Consignes de travail:
1. Répondez aux questions suivantes à partir de l'extrait sur la série Sex Education :
(a) Quel âge a le personnage qui donne les consultations de sexologie ?
(b) Dans quel mouvement anglo-saxon s'inscrit le fil rouge de la série ?
(c) Quelles lunettes faut-il porter pour y voir un grand nombre de sujets liés à l'EVRAS ?
2. Transcrivez fidèlement le passage de l'extrait sur la série Sex Education qui va de « Une série qui parle » jusqu'à « gamin de 16 ans. » inclus.
3. Reprenez l'extrait sur la série Sex Education et poursuivez-le à partir de sa dernière phrase.

Extrait de page:
■ ■ ■ ■ ■

Une série qui parle de sexe, oui, et alors ?
Oui, Sex Education est une série avec des adolescents qui parlent de sexe mais c’est surtout une série qui en parle bien ! On pourrait même dire que le fil rouge du succès netflixien s’inscrit dans le mouvement anglo-saxon sex-positive qui encourage la sexualité dans tous ses aspects, la sexualité consentie et surtout le dialogue. Ce dernier point prend encore plus de sens quand on se souvient que l’intrigue tourne autour des consultations de sexologie données par un gamin de 16 ans.
Si vous portez vos lunettes de spectateurs lambda en regardant Sex Education, vous passerez un bon moment, observerez toutefois quelques clichés (après tout c’est une fiction) et vous vous délecterez de l’humour britannique. Si vous vous parez de vos lunettes de professionnels, vous y verrez un grand nombre de sujets liés à l’EVRAS fort bien amenés et traités. Il serait impossible d’en parler sans « spoiler » le contenu pour les futurs fans de la série, alors en voici en quelques-uns.

■ ■ ■ ■ ■

Listing fourni:
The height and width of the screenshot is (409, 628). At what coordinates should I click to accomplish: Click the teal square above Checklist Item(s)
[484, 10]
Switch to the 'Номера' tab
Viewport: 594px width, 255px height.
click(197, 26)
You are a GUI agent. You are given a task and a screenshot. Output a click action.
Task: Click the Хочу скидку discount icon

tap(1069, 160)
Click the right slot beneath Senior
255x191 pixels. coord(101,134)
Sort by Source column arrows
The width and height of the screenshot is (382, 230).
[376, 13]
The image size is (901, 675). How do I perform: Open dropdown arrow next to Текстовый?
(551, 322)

■ ■ ■ ■ ■

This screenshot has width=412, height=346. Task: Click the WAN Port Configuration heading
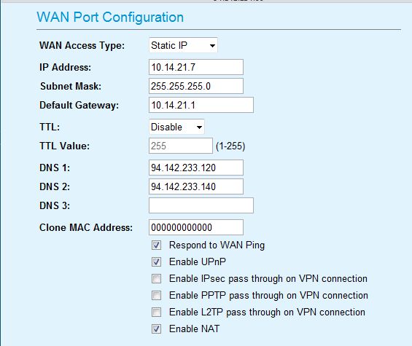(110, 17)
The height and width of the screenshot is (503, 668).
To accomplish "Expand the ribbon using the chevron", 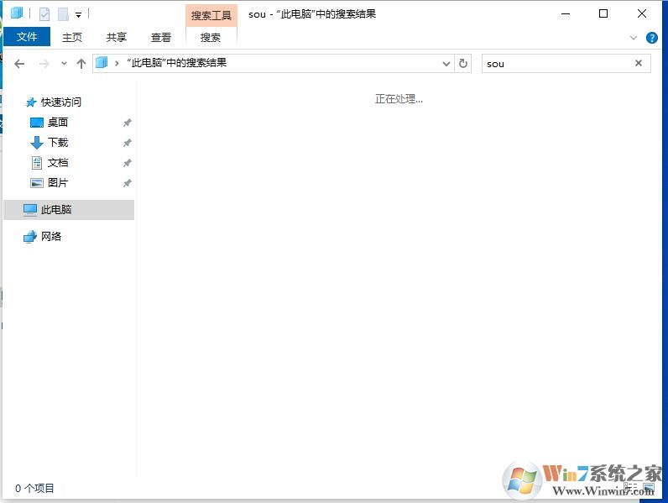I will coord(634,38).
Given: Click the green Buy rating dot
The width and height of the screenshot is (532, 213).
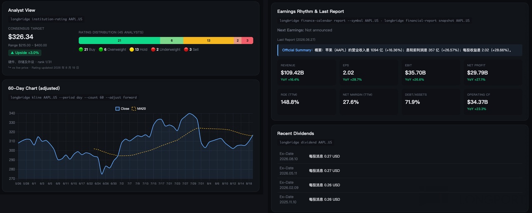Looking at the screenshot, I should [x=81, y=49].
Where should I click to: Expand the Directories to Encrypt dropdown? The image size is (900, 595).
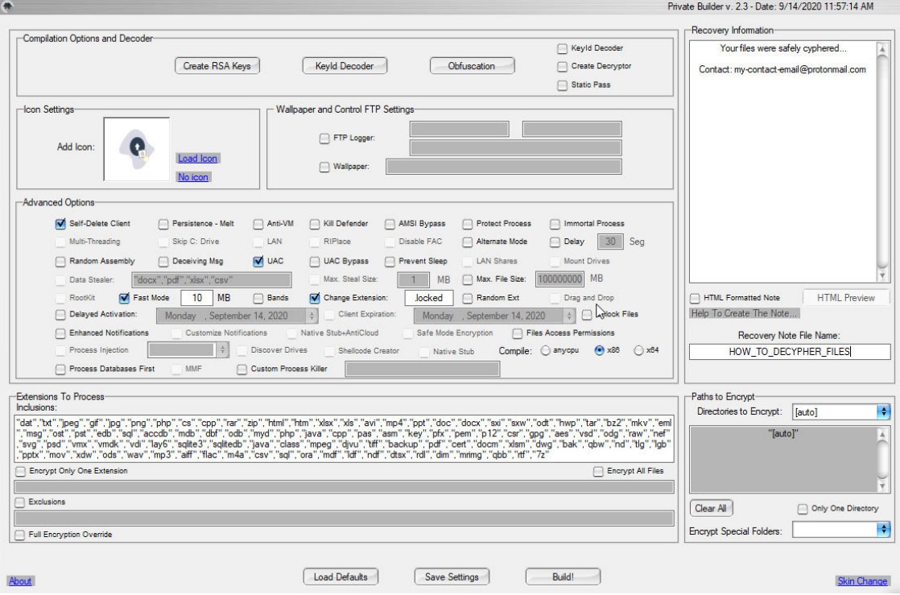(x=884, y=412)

■ ■ ■ ■ ■

Réponses attendues:
1.
(a) 16 ans.
(b) Le mouvement sex-positive.
(c) Des lunettes de professionnels.

2.
Une série qui parle de sexe, oui, et alors ?
Oui, Sex Education est une série avec des adolescents qui parlent de sexe mais c’est surtout une série qui en parle bien ! On pourrait même dire que le fil rouge du succès netflixien s’inscrit dans le mouvement anglo-saxon sex-positive qui encourage la sexualité dans tous ses aspects, la sexualité consentie et surtout le dialogue. Ce dernier point prend encore plus de sens quand on se souvient que l’intrigue tourne autour des consultations de sexologie données par un gamin de 16 ans.

3.
- L’homosexualité : elle y est féminine et masculine. Le mec le plus cool du lycée est ouvertement gay, deux filles ne parviennent pas à trouver du plaisir ensemble, un autre encore connait les joies et les difficultés de se travestir. On parle ici d’homosexualité dans le quotidien, dans le futur, et on s’éloigne de la situation devenue cliché « Papa, maman, je suis gay, je fais mon coming-out ! ».
- La masturbation : on montre enfin un ado qui n’arrive tout simplement pas à se masturber parce que ça le dégoute. Terminé l’image de l’ado masculin obsédé par son slip. On montre surtout des adolescentes qui se masturbent pour trouver, comprendre et majorer leur plaisir. A fortiori, on parle réellement et explicitement du plaisir féminin.
« Je ne sais pas ce que je veux, personne ne m’a jamais demandé ça avant » (Un personnage à propos de son plaisir)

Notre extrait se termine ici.